The orbitrap mass analyzer offers sufficiently high resolving power to encourage attempts at analyzing medium-sized proteins (10-25 kDa, Figure 4). This approach, called a top-down analysis, enables a detailed characterization of the protein, including the determination of posttranslational modifications.
In the areas related to small molecule analysis, the ability to conduct biotrans-formation profiling via tandem mass spectrometry coupled with accurate-mass measurement, all in a single experiment, is clearly one of the most attractive features of the orbitrap mass analyzer. The tight mass tolerance reduces or eliminates background chemical noise. Thus, suspected metabolites can be confirmed or refuted using (1) the predictive chemical formula and corresponding mass error of the analysis, (2) ring-plus double bond equivalent rule, and (3) accurate-mass measurement of product ion spectra of suspected metabolites (Peterman et al., 2006).
Figure 3 De novo sequence assignment of a snail peptide. Note the presence of three modified amino acid residues. It is worth pointing out that the orbitrap mass analyzer confidently differentiates between oxidized methionine and phenylalanine candidates (mass difference 0.033 u).
In the context of whole biological systems, the study of metabolic networks has so far been hindered by the lack of techniques that identify metabolites and their biochemical relationship. The orbitrap mass analyzer is proving to be very useful in this field (Breitling et al., 2006).
In some areas of research, the use of a high-resolution/accurate-mass analyzer with MSn capabilities is poised to cause a major shift in experimental approaches and strategies. For instance, the study of lipid mixtures traditionally using parent and neutral ion scanning on triple-quadrupole mass spectrometers is now able to adopt a “profiling” approach relying on high resolution/accurate mass (Ejsing et al., 2006). This approach has the potential to revolutionize the study of lipids, making it a high-throughput global approach akin to biomarker discovery in the areas of proteomics and metabolomics.
Yet another interesting application of the orbitrap mass spectrometer to small molecule analysis is in the area of drugs of abuse. The orbitrap analyzer allows for a thorough characterization of novel compounds that have a high potential for misuse in sports (Thevis et al., 2006a, 2006b). The MSn capability of the hybrid linear ion trap-orbitrap mass spectrometer is used to determine fragmentation pathways while a routine analysis is then conducted on a triple-quadrupole mass spectrometer.
Figure 4 Intact myoglobin is measured in the orbitrap mass analyzer at resolving power 100 000 in an infusion experiment.

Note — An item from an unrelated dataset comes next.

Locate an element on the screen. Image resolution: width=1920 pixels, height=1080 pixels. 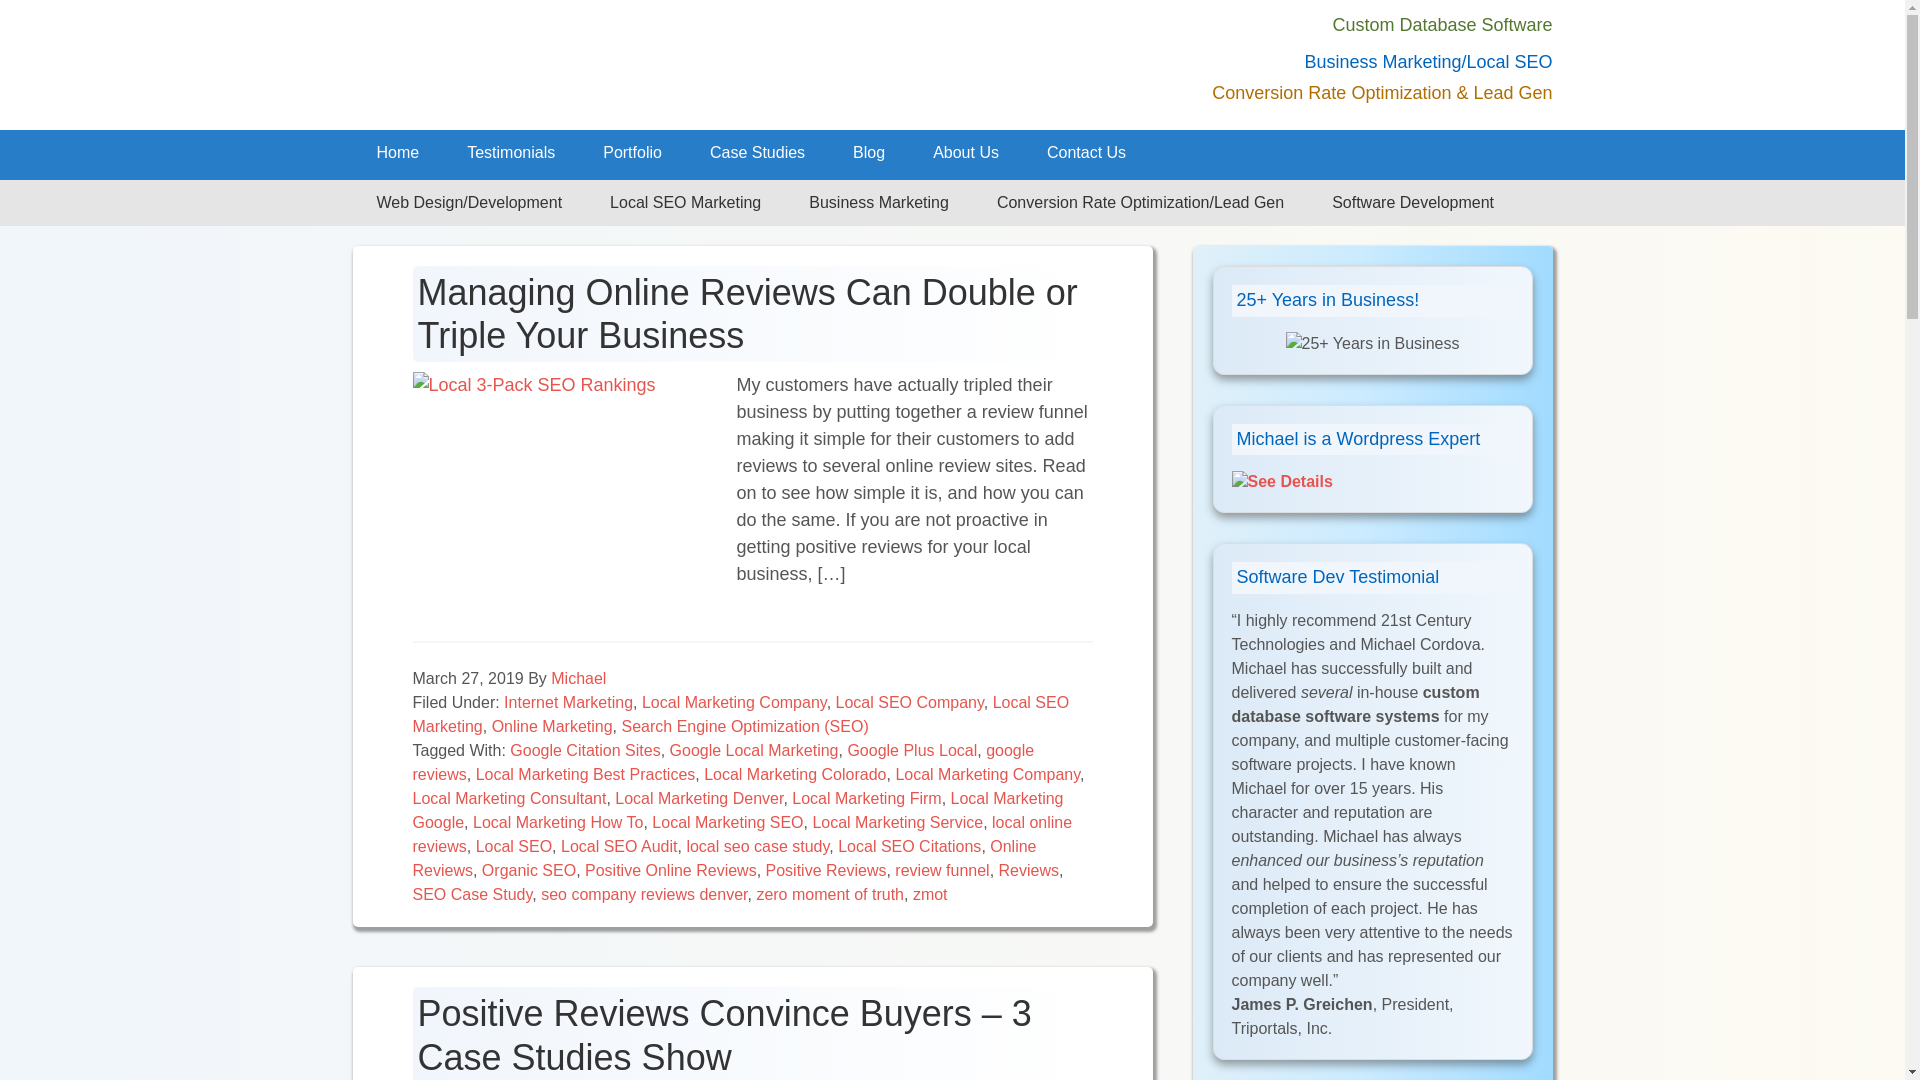
See Details is located at coordinates (1282, 482).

In conclusion, it is clear that the orbitrap mass analyzer is fast becoming a unique and powerful addition to the scientific toolbox for probing biological systems and increasing selectivity and confidence of routine analyses. The above shortlist of applications is bound to expand considerably in the near future as the orbitrap systems are becoming more widespread and penetrate into other areas of research. Undoubtedly, we will see major breakthroughs in the design and development of the orbitrap analyzer technology.